» **WHAT THIS EXERCISE ASKS**
**a)** Could you return everything in the parenting essay from "You have information" down to "cookie cutter way.", copied word for word?
**b)** Can you resume the essay on finding joy in parenting right after its final sentence and keep it going?

» **DOCUMENT SEGMENT**
--- START ---
Finding the Joy in Parenting


Choices. As a parent you are always making choices. Sometimes your brain is dizzy with all the things you need to decide. You want what is best for your kids and many times it is hard to measure the results. You make a choice. You hope and pray it was the right one. You wait. You breathe a sigh of relief when you find you did the right thing. You feel ill when you find you did the wrong thing. Sometimes you wait years to see if it was the right choice. Sometimes you will never know.

You have information thrown at you from all directions. It is as though everyone knows how to be the perfect parent. Well, until it is your own child that you are parenting. Because, once you look your child in the eye and feel the overwhelming love, you just know there is too much at stake to even try to pretend you know what to do all the time. Once you see your child struggle or mess up, you know there is no cookie cutter way to parent your imperfect and unique child…

How do you ease your weary mind and embrace the joy of parenting? The answer is a little different for everyone. Again, there is no cookie cutter way.
--- END ---
» **DATA RECORDS**
--- START ---
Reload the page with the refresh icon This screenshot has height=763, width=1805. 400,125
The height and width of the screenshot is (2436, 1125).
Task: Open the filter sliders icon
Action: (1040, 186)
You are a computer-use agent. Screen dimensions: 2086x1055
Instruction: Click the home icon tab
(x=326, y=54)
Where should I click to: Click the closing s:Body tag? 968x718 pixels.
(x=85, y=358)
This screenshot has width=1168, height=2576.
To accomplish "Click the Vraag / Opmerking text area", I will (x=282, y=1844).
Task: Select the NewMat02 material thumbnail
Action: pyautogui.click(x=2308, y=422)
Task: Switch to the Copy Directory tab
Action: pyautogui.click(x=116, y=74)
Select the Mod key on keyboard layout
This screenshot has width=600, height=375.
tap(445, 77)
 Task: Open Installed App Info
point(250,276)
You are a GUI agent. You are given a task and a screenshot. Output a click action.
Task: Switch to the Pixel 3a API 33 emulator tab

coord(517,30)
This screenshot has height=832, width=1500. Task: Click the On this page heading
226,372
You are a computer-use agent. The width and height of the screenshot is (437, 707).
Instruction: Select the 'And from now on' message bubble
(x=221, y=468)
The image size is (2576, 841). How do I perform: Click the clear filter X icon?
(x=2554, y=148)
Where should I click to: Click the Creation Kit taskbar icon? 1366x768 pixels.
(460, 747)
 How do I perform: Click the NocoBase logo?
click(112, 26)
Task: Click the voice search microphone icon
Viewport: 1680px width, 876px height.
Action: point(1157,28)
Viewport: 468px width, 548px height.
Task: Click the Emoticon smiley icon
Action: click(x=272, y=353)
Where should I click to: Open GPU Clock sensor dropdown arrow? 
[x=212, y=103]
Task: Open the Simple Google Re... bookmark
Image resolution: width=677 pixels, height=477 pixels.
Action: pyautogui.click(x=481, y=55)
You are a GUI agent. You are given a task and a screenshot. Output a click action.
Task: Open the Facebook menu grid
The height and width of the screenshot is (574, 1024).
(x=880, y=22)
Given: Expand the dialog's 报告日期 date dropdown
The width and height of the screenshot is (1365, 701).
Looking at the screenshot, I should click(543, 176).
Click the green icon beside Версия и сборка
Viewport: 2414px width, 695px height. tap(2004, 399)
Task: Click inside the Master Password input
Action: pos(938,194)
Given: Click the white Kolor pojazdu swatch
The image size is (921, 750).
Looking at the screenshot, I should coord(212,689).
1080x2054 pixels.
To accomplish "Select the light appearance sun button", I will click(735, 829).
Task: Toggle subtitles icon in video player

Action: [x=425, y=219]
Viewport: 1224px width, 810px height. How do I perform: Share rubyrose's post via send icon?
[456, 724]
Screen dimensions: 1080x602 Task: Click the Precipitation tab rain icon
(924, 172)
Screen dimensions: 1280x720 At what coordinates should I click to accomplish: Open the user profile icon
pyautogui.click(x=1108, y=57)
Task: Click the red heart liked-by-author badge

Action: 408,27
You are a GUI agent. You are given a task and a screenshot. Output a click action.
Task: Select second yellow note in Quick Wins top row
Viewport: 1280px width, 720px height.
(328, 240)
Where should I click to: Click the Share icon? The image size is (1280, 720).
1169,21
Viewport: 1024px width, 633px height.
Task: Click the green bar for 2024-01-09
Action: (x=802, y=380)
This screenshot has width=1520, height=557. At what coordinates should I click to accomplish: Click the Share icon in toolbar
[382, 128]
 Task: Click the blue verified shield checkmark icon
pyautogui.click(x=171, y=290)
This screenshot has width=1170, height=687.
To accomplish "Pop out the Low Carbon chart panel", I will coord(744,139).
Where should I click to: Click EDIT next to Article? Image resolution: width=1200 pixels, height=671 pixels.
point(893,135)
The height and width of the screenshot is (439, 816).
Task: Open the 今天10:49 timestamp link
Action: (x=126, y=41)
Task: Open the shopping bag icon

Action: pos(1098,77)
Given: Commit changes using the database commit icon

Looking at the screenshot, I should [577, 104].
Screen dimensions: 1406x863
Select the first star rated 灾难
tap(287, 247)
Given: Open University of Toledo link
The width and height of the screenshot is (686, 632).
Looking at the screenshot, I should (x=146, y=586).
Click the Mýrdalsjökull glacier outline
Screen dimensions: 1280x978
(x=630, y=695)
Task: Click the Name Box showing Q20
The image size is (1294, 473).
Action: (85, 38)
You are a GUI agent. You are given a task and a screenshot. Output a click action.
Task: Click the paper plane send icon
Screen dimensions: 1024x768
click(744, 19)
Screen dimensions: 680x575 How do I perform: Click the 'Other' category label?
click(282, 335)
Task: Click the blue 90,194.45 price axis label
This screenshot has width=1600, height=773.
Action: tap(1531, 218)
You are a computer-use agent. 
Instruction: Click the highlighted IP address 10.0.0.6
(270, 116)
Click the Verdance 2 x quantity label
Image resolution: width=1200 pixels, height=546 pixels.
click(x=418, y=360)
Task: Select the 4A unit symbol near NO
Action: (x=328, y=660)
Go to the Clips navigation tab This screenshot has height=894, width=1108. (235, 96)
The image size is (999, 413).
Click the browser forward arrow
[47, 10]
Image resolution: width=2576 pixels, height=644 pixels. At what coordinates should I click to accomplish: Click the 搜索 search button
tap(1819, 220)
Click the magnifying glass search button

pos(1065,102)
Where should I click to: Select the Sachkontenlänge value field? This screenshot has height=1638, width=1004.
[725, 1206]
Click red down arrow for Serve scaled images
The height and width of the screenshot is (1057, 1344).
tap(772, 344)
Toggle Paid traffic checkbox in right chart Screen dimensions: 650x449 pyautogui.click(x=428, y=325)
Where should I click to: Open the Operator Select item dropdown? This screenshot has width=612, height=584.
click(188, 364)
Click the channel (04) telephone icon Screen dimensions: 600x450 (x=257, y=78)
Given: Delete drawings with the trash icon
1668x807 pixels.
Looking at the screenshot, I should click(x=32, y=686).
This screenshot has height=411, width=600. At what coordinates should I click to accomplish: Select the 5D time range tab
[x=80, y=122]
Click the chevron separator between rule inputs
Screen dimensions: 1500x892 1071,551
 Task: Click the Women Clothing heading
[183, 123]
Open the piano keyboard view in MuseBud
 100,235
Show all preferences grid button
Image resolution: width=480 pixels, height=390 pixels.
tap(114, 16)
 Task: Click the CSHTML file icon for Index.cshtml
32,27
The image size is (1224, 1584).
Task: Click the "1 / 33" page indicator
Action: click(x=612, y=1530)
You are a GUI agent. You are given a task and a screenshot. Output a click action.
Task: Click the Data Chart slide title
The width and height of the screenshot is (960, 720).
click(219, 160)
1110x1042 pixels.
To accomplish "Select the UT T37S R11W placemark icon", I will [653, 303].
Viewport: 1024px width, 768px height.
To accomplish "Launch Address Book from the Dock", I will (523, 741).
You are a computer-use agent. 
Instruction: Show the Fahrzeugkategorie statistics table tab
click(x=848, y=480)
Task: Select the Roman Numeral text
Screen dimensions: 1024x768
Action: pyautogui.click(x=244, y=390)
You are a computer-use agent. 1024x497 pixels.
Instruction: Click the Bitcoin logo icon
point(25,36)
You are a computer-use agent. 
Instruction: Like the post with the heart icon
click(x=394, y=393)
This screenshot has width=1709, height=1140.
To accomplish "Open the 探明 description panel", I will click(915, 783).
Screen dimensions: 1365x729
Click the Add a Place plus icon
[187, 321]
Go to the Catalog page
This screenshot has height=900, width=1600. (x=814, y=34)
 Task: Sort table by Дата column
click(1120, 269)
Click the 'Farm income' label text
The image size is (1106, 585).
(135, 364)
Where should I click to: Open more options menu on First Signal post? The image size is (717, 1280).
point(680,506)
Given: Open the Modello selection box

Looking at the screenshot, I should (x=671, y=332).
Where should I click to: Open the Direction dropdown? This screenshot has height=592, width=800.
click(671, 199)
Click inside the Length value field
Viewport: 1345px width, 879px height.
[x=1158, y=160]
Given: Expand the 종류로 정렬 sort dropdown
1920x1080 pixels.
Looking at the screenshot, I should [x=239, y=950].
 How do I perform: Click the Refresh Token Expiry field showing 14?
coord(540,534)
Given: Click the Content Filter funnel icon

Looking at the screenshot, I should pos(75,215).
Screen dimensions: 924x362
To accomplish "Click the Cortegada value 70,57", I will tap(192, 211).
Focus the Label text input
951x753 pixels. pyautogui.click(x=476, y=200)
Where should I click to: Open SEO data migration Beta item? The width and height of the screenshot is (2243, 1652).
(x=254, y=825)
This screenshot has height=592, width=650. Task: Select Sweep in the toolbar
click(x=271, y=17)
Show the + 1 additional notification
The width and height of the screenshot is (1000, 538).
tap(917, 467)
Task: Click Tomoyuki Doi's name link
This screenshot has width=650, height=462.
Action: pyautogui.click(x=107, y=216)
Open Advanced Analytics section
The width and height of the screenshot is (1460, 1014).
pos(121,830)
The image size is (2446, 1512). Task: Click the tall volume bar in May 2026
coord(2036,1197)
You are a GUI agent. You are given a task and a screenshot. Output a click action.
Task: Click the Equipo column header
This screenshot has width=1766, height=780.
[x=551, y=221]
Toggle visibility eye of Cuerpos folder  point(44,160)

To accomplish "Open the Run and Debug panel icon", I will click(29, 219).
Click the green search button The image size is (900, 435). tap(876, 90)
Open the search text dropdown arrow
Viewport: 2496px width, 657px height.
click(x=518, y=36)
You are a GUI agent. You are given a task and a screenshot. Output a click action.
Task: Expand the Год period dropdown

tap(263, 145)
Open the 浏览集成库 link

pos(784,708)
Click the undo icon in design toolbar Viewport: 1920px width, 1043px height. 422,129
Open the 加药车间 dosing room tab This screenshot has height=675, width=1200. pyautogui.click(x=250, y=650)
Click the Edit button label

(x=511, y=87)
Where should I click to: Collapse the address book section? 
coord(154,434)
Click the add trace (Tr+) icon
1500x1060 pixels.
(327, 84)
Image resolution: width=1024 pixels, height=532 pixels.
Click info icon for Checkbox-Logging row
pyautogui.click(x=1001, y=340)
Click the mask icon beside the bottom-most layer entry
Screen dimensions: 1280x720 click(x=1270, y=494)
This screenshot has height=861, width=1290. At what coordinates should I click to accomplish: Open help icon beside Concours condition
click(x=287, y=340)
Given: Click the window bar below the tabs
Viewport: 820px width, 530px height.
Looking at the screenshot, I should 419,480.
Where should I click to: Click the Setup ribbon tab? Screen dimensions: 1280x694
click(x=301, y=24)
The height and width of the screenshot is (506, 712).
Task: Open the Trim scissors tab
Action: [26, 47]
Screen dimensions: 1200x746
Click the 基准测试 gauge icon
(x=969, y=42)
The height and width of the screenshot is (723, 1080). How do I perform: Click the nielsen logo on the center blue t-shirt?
--- END ---
» **ANSWERS PROVIDED**
**a)**
You have information thrown at you from all directions. It is as though everyone knows how to be the perfect parent. Well, until it is your own child that you are parenting. Because, once you look your child in the eye and feel the overwhelming love, you just know there is too much at stake to even try to pretend you know what to do all the time. Once you see your child struggle or mess up, you know there is no cookie cutter way to parent your imperfect and unique child…

How do you ease your weary mind and embrace the joy of parenting? The answer is a little different for everyone. Again, there is no cookie cutter way.

**b)**
I feel like I do a decent job (most days) at enjoying this sometimes arduous journey. Here are some tips I have picked up along the way:

  1. If it isn’t broke, simply leave it alone. If something works for you and your family then screw what everyone else thinks.
  2. Do listen to advice, though. Some people know more than you. But don’t forget, it is your choice on what advice you follow.
  3. If you don’t follow someone’s advice, don’t feel guilty. Seriously, don’t. You know your child the best. You also know your own limits. You don’t owe anyone an explanation.
  4. Honor your limits. Honor your spouse’s limits. Honor your kids limits. Enough said.
  5. Don’t judge other parents. You are not in their shoes. You do not know their child as they do.
  6. Don’t compare and don’t ever compete. No one enjoys being around those who try to compete or get their kids involved in such nonsense.
  7. Allow your child to be who they are, not who you think they should be. This may be hard, but, your kids know themselves better than you know them. (I have to thank my parents for doing a great job at this one.)
  8. Forget the rules sometimes. Just have fun. Sing loud, dance, and get a little goofy with them.
  9. Love them. Figure out how they feel loved. Give it to them unconditionally.
  10. Let them love you. Accept the way they show love and appreciate it.
  11. Most importantly, trust God and His will for your kids. God’s got this, guys. He really does.

Feel free to share any tips I may have missed.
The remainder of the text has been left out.